O que se pede »
Resume em lista o parágrafo do artigo sobre economia e cultura que começa por "Os dados são do estudo" e mantém os factos principais.
═════ Excerto
Economia

O fado que liga a economia às artes

Grupo de atores recria, 
no 2.º Encontro Fora da Caixa, o famoso quadro 
“O Fado”, de José Malhoa
Grupo de atores recria, 
no 2.º Encontro Fora da Caixa, o famoso quadro 
“O Fado”, de José Malhoa
José Fernandes

Sectores juntam-se cada vez mais para apoiar a expressão artística e gerar “criação de empresas e emprego”

O fado que liga a economia às artes

Tiago Oliveira

Jornalista

Os dados são do estudo da Comissão Europeia, “Os Europeus e o Património Cultural”, e ajudam a traçar um retrato de um sector cujo impacto económico, puro e duro, além do social, ainda é reduzido em Portugal. Pelo menos em comparação com os países da UE. Com apenas 17% da população a afirmar que visita museus ou vai regularmente a outros eventos culturais, ocupamos o último lugar entre os Estados-membros neste indicador e somos o quinto país que menos emprega atividades relacionadas com a cultura, com apenas 2,3%. Números que não contam a história toda de um sector em que se procura dar mais acesso às artes e outra expressão económica por intermédio de sinergias com outras áreas.

“Valorizamos cada vez mais a cultura”, defende Helena Santos no Centro Cultural e de Congressos das Caldas da Rainha no 2º Encontro Fora da Caixa: Economia & Cultura — projeto que conta com o apoio do Expresso. A socióloga e professora na Faculdade de Economia da Universidade do Porto é especialista em economia cultural e fala de toda uma nova atenção económica que recai sobre o sector e que se reflete na “criação de empresas e emprego”. Com uma primeira ressalva: falamos de uma área em que muitas vezes se misturam videojogos com artes performativas, por exemplo. Elementos diferentes — em que uns geram retorno financeiro e outros não podem oferecer essa expectativa — que estão a conhecer novas vidas e se relacionam cada vez mais para gerar benefícios mútuos. Por outro lado, “a diminuição do financiamento das políticas culturais” é compensada pelo aumento do número de “incubadoras e indústrias criativas”, aponta Helena Santos.
══════════
═════ Dados extraídos
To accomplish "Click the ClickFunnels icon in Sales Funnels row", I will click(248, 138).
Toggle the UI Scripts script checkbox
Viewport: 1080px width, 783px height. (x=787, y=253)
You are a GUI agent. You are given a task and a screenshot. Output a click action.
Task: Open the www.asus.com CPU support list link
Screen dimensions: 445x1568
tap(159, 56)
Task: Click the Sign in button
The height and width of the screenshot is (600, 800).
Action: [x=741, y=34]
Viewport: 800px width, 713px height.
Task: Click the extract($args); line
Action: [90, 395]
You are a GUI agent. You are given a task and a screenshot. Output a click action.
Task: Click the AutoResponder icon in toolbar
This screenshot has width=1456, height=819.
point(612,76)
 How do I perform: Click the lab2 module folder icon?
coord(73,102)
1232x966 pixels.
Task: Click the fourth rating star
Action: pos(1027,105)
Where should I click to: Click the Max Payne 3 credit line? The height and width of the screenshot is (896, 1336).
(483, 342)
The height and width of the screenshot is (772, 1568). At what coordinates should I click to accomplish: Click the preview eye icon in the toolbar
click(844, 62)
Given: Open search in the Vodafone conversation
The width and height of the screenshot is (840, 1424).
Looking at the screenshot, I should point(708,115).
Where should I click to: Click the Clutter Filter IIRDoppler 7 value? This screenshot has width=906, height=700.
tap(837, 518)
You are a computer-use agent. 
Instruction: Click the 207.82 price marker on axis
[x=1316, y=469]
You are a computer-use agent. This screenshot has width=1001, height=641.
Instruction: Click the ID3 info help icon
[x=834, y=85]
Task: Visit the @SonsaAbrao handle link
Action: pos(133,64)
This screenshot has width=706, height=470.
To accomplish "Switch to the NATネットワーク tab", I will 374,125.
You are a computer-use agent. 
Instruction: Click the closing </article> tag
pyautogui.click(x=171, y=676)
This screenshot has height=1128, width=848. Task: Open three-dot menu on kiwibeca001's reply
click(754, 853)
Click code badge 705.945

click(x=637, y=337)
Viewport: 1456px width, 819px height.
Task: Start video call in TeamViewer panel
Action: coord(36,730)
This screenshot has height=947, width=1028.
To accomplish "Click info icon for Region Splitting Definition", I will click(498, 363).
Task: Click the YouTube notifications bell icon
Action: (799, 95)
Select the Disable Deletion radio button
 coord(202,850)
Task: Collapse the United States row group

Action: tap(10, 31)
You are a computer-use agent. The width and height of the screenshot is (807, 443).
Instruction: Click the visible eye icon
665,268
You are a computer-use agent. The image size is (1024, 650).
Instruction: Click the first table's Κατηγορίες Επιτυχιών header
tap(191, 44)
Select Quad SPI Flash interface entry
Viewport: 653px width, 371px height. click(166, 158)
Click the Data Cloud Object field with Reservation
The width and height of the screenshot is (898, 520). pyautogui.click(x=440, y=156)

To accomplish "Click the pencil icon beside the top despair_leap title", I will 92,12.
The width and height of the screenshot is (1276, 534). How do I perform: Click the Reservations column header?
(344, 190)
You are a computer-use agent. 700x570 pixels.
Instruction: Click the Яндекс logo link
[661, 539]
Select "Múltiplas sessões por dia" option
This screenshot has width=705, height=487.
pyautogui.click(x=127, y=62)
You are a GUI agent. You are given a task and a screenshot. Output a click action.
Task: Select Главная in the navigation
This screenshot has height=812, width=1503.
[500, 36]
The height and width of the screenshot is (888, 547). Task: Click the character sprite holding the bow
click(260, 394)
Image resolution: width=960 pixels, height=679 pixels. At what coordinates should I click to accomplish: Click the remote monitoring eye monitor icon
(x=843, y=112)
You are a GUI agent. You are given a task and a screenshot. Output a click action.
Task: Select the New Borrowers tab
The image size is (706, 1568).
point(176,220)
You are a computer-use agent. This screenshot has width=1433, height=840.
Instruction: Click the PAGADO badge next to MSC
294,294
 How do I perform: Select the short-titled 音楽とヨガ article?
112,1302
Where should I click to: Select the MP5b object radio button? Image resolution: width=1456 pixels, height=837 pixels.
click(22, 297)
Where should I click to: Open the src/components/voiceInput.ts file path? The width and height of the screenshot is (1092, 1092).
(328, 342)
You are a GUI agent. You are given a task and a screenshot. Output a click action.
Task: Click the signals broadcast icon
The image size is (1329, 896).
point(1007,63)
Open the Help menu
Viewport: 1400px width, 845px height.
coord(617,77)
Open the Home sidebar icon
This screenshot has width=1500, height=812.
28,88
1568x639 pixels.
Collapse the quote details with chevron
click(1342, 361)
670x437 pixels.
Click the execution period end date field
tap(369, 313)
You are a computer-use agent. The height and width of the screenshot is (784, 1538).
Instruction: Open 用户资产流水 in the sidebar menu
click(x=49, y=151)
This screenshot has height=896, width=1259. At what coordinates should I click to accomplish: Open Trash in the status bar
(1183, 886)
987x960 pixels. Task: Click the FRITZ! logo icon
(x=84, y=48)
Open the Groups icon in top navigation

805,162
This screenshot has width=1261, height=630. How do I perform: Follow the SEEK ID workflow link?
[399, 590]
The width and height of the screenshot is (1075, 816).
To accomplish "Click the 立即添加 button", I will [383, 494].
══════════
Resultado »
- Os dados vêm do estudo da Comissão Europeia "Os Europeus e o Património Cultural".
- Em Portugal, o impacto económico do sector cultural ainda é reduzido, pelo menos em comparação com os países da UE.
- Só 17% da população diz visitar museus ou ir regularmente a outros eventos culturais. É o último lugar entre os Estados-membros.
- Portugal é o quinto país que menos emprega em atividades ligadas à cultura, com apenas 2,3%.
- Estes números não contam a história toda. O sector procura dar mais acesso às artes e outra expressão económica através de sinergias com outras áreas.